AIM OF THE EXERCISE >>
Copy, exactly and without additions, every line in the records below from the one holding "Screen dimensions: 1375x868" through the one holding "is (846, 1400).", both ends included.

-- PROVIDED MATERIAL follows --

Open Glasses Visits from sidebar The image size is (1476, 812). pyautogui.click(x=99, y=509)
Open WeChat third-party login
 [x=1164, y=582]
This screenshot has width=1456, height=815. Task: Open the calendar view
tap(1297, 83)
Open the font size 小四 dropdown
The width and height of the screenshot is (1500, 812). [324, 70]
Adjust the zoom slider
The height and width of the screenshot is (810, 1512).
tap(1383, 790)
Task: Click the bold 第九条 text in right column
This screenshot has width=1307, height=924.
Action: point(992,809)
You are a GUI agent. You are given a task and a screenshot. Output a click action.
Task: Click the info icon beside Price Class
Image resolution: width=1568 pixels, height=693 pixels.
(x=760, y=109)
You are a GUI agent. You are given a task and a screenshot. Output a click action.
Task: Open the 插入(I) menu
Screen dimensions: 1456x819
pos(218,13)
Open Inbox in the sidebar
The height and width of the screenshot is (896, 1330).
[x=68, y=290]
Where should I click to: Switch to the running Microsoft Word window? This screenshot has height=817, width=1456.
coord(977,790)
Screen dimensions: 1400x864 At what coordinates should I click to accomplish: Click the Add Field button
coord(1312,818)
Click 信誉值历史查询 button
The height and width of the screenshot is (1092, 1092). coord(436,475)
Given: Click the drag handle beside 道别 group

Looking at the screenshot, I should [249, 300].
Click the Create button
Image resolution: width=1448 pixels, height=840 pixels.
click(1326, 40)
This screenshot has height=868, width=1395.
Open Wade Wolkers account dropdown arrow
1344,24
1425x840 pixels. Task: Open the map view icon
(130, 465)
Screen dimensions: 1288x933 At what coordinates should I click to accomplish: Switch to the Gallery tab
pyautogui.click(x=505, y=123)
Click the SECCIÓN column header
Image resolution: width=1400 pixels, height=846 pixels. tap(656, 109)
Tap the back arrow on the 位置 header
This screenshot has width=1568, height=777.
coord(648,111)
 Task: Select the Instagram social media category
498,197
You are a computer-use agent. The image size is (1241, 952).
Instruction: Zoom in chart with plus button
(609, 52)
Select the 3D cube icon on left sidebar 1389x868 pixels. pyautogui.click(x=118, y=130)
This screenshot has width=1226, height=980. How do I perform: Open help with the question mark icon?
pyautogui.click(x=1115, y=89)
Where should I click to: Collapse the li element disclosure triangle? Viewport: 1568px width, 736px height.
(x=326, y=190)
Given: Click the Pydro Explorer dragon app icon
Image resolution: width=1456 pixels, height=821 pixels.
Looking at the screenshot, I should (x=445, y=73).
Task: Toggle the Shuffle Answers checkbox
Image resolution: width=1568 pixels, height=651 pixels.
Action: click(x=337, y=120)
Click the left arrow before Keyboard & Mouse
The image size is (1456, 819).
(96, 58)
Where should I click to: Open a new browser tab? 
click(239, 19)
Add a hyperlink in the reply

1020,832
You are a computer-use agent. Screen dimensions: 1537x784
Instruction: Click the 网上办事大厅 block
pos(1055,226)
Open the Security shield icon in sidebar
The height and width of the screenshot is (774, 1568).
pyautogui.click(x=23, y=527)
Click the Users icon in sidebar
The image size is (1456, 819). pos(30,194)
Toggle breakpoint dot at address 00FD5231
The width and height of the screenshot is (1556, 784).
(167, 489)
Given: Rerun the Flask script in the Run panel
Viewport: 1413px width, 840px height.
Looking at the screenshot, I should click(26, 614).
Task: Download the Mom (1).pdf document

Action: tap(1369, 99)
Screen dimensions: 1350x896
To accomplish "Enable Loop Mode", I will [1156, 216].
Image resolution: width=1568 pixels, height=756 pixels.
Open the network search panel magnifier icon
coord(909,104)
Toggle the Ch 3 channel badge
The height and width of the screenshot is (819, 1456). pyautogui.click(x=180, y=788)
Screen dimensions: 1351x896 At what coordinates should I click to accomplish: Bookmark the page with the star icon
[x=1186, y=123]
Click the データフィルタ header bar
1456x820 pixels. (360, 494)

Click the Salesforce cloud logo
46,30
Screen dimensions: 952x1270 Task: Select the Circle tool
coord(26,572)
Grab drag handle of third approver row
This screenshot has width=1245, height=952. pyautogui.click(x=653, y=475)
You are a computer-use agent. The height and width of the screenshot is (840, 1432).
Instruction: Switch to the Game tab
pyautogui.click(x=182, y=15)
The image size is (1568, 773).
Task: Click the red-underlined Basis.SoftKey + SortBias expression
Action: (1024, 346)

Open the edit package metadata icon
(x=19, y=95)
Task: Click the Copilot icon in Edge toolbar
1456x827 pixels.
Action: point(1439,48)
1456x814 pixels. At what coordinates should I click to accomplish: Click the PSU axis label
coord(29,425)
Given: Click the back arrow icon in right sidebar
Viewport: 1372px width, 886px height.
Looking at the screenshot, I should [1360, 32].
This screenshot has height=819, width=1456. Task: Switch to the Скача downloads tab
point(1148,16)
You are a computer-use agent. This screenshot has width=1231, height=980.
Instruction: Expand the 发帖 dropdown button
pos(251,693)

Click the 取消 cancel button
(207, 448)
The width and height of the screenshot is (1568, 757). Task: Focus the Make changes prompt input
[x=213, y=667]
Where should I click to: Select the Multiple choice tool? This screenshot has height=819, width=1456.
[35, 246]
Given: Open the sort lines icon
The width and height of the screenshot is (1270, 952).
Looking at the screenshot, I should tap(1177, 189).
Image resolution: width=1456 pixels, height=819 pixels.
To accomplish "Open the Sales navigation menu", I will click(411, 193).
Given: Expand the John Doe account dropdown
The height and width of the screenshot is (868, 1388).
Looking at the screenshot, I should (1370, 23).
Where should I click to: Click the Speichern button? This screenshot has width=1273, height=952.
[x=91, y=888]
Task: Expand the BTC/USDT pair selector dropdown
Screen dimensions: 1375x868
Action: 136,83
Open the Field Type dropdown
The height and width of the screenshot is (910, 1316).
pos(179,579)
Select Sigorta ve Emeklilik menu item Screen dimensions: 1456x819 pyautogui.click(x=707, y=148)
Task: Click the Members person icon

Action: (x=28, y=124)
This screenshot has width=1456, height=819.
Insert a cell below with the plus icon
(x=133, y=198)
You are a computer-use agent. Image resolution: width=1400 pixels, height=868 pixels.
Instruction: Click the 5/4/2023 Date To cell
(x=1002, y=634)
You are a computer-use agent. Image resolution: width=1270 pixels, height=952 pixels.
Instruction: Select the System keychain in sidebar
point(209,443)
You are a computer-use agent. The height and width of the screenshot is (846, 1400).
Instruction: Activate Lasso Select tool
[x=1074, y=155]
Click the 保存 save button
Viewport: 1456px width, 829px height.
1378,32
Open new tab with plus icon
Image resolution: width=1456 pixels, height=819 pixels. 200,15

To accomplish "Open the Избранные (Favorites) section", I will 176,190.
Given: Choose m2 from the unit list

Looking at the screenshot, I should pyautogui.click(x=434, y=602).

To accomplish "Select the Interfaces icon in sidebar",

-- PROVIDED MATERIAL concluded --

ANSWER BOX >>
Screen dimensions: 1375x868
Action: 136,83
Open the Field Type dropdown
The height and width of the screenshot is (910, 1316).
pos(179,579)
Select Sigorta ve Emeklilik menu item Screen dimensions: 1456x819 pyautogui.click(x=707, y=148)
Task: Click the Members person icon

Action: (x=28, y=124)
This screenshot has width=1456, height=819.
Insert a cell below with the plus icon
(x=133, y=198)
You are a computer-use agent. Image resolution: width=1400 pixels, height=868 pixels.
Instruction: Click the 5/4/2023 Date To cell
(x=1002, y=634)
You are a computer-use agent. Image resolution: width=1270 pixels, height=952 pixels.
Instruction: Select the System keychain in sidebar
point(209,443)
You are a computer-use agent. The height and width of the screenshot is (846, 1400).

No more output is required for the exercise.